1Upstream-Status: Pending
2
3commit 16dac0cb7b73b8a7088300e45b98ac20819b03ed
4Author: Junxian.Xiao <Junxian.Xiao@windriver.com>
5Date:   Wed Jun 19 18:57:13 2013 +0800
6
7support reading SRK password from env TPM_SRK_PW
8
9Add "env TPM_SRK_PW=xxxx" to set password for libtpm.so.

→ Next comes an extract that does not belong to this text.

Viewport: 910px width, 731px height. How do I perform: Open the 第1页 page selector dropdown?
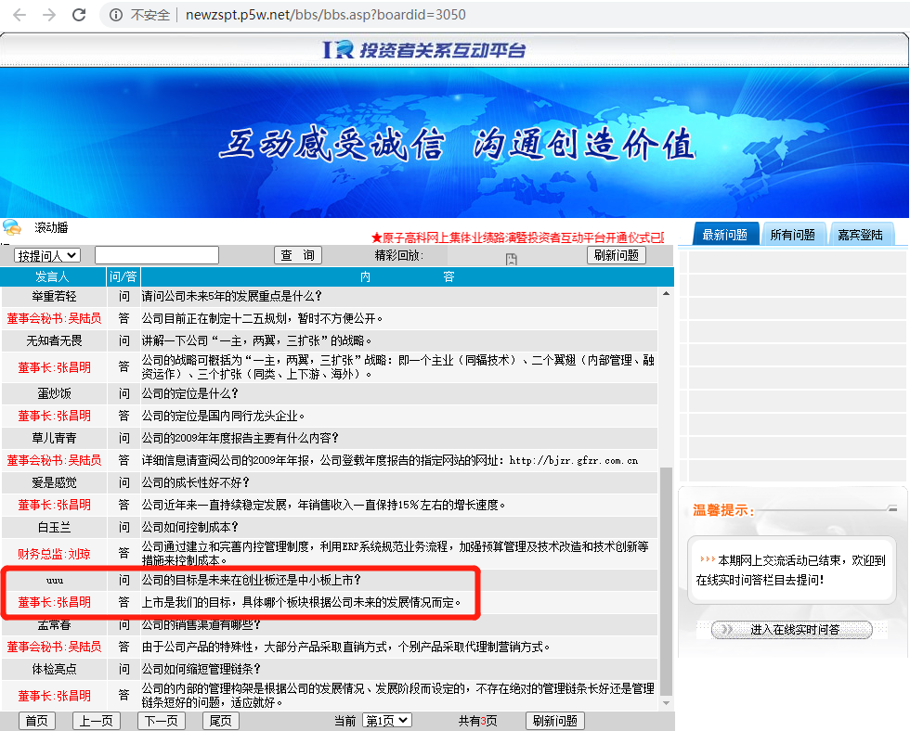click(387, 721)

Specially,
10use "env TPM_SRK_PW=#WELLKNOWN#" to set well known password.
11
12Signed-off-by: Junxian.Xiao <Junxian.Xiao@windriver.com>
13
14Index: git/src/e_tpm.c
15===================================================================
16--- git.orig/src/e_tpm.c
17+++ git/src/e_tpm.c
18@@ -38,6 +38,8 @@
19 #include "e_tpm.h"
20 #include "ssl_compat.h"
21
22+#define TPM_WELL_KNOWN_KEY_LEN 20   /*well know key length is 20 bytes zero*/
23+
24 //#define DLOPEN_TSPI
25
26 #ifndef OPENSSL_NO_HW
27@@ -262,6 +264,10 @@ int tpm_load_srk(UI_METHOD *ui, void *cb
28 	TSS_RESULT result;
29 	UINT32 authusage;
30 	BYTE *auth;
31+	char *srkPasswd = NULL;
32+	TSS_FLAG secretMode = secret_mode;
33+	int authlen = 0;
34+
35
36 	if (hSRK != NULL_HKEY) {
37 		DBGFN("SRK is already loaded.");
38@@ -313,18 +319,36 @@ int tpm_load_srk(UI_METHOD *ui, void *cb
39 		return 0;
40 	}
41
42-	if (!tpm_engine_get_auth(ui, (char *)auth, 128, "SRK authorization: ",
43-				cb_data)) {
44-		Tspi_Context_CloseObject(hContext, hSRK);
45-		free(auth);
46-		TSSerr(TPM_F_TPM_LOAD_SRK, TPM_R_REQUEST_FAILED);
47-		return 0;
48+	srkPasswd = getenv("TPM_SRK_PW");
49+	if (NULL != srkPasswd) {
50+		if (0 == strcmp(srkPasswd, "#WELLKNOWN#")) {
51+			memset(auth, 0, TPM_WELL_KNOWN_KEY_LEN);
52+			secretMode = TSS_SECRET_MODE_SHA1;
53+			authlen = TPM_WELL_KNOWN_KEY_LEN;
54+		} else {
55+			int authbuflen = 128;
56+			memset(auth, 0, authbuflen);
57+			strncpy(auth, srkPasswd, authbuflen-1);
58+			secretMode = TSS_SECRET_MODE_PLAIN;
59+			authlen = strlen(auth);
60+		}
61+	}
62+	else {
63+		if (!tpm_engine_get_auth(ui, (char *)auth, 128,
64+				"SRK authorization: ", cb_data)) {
65+			Tspi_Context_CloseObject(hContext, hSRK);
66+			free(auth);
67+			TSSerr(TPM_F_TPM_LOAD_SRK, TPM_R_REQUEST_FAILED);
68+			return 0;
69+		}
70+		secretMode = secret_mode;
71+		authlen = strlen(auth);
72 	}
73
74 	/* secret_mode is a global that may be set by engine ctrl
75 	 * commands.  By default, its set to TSS_SECRET_MODE_PLAIN */
76-	if ((result = Tspi_Policy_SetSecret(hSRKPolicy, secret_mode,
77-					      strlen((char *)auth), auth))) {
78+	if ((result = Tspi_Policy_SetSecret(hSRKPolicy, secretMode,
79+					      authlen, auth))) {
80 		Tspi_Context_CloseObject(hContext, hSRK);
81 		free(auth);
82 		TSSerr(TPM_F_TPM_LOAD_SRK, TPM_R_REQUEST_FAILED);
83